A Lesson Learning Good Judgment

April 22, 1974

The first thing a newly-licensed Private pilot wants to do is to take a cross-country somewhere to show off his flying skills to his family. So I was motivated to do so in the spring of 1974, in April, when fresh strong spring weather systems flow across the continental United States, providing strong westerlies aloft and at ground level.

It was a very nice day for flying at a high altitude in smooth air above the puffy scattered cumulus; however due to those strong winds aloft the trip took somewhat longer than planned and thus the airplane burned somewhat more fuel than planned. Upon arriving at the destination I still had just enough reserve fuel for the alternate, so I wasn't too concerned.
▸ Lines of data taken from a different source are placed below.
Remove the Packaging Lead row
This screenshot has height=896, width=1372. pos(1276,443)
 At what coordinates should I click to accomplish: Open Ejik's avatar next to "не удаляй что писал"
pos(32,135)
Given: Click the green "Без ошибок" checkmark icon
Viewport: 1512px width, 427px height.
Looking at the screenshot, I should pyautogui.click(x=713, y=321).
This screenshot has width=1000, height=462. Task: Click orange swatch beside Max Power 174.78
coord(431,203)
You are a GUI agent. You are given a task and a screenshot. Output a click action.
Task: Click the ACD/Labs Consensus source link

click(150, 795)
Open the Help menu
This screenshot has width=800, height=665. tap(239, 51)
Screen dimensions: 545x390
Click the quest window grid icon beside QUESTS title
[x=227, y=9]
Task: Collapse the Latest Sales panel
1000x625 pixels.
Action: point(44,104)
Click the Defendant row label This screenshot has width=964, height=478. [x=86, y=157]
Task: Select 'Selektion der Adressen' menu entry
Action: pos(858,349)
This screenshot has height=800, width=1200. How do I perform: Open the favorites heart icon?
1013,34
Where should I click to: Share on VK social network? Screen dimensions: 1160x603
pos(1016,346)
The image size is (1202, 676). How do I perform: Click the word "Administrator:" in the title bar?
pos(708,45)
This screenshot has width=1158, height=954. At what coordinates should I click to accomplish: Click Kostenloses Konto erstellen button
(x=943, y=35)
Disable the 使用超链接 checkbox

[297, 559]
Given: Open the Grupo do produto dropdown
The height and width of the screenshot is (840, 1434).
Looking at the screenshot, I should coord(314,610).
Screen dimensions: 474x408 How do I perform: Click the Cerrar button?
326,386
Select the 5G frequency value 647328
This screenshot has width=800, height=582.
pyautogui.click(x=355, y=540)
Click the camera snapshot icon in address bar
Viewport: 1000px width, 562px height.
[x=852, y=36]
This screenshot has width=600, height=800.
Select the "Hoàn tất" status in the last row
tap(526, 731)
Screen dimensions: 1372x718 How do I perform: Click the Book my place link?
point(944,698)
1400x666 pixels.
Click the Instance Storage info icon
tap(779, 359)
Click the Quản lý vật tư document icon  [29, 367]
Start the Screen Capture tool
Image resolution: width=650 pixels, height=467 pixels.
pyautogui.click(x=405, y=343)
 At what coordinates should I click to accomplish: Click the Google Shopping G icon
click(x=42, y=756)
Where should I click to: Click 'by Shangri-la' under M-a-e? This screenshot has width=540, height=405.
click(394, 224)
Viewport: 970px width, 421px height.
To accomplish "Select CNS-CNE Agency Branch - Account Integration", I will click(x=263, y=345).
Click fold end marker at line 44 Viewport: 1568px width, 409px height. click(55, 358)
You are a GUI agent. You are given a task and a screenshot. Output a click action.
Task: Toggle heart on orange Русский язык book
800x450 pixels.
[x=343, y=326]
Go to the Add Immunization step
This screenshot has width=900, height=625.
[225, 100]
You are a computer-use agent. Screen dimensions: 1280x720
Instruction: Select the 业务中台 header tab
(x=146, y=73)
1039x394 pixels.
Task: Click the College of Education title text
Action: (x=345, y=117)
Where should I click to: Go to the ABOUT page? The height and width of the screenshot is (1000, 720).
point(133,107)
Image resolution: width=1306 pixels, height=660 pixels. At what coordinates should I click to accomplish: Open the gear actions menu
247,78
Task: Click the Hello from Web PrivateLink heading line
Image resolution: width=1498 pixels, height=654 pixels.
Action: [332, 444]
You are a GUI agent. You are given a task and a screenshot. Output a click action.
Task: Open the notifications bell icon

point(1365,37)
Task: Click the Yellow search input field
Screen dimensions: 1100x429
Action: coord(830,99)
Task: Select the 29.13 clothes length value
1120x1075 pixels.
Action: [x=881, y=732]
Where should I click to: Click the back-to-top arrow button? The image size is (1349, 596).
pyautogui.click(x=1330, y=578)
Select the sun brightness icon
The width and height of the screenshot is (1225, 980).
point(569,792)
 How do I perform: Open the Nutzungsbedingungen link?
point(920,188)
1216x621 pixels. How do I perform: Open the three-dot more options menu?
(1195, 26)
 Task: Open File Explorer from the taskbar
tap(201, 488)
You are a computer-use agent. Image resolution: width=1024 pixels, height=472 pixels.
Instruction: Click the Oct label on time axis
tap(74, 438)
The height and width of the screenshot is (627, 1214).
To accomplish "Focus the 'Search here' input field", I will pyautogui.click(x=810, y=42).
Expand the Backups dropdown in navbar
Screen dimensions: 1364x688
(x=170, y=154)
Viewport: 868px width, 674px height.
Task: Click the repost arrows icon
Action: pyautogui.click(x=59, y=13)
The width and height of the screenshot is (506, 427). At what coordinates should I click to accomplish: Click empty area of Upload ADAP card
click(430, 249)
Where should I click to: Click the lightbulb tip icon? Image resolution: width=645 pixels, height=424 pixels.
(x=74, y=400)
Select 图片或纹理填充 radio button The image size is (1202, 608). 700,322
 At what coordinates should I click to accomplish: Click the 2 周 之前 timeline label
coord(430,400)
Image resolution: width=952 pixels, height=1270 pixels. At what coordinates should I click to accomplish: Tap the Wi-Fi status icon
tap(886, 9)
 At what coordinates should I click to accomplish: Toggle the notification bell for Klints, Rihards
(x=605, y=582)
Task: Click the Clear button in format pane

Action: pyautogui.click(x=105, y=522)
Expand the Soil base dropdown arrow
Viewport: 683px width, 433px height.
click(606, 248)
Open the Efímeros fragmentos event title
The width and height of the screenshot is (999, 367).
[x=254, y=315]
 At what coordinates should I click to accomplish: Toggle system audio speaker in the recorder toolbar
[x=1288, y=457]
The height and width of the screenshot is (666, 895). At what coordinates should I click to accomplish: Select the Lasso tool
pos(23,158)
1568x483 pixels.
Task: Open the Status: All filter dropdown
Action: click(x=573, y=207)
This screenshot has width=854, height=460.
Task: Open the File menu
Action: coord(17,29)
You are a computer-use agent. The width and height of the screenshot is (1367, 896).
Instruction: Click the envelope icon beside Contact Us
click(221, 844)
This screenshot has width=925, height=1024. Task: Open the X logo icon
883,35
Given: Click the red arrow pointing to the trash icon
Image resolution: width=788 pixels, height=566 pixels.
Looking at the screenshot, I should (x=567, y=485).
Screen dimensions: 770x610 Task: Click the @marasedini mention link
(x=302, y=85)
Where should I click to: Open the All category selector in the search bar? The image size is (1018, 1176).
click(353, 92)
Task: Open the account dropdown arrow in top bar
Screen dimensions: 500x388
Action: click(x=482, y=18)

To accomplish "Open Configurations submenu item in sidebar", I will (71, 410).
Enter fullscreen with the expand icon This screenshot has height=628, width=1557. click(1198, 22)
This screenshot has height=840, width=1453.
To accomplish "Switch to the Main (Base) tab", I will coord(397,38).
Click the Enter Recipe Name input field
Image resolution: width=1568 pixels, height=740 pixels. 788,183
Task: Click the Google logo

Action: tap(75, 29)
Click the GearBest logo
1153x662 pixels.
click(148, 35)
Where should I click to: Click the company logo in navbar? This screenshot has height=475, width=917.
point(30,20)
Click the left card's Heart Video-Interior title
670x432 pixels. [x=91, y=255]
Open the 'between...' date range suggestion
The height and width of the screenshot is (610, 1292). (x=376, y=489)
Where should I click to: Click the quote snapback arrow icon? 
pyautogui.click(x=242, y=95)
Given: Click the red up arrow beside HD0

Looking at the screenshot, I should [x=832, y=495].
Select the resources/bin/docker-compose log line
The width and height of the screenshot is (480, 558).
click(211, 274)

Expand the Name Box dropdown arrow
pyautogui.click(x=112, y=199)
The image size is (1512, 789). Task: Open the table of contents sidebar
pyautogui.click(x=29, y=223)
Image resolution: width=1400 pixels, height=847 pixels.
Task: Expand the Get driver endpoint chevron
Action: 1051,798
The strong surface winds were, however, blowing directly across the single main paved runway. I tried, and again, and yet again to master that crosswind, with a go-around and yet another go-around. Five attempts. Five go-arounds. With the result of burning into my alternate fuel. But the airport did have a grass strip oriented more or less directly into the wind. Finally, I relented and landed on the grass strip with no problems, stopping short of the intersection.

This taught me a lesson about flying judgment: good flying judgment is knowing when to make a decision to take another course of action that results in the desired outcome without having to chance the outer limits of your piloting skills. There was really no excuse for me not deciding to change my course of action to landing on the grass strip after the second go-around.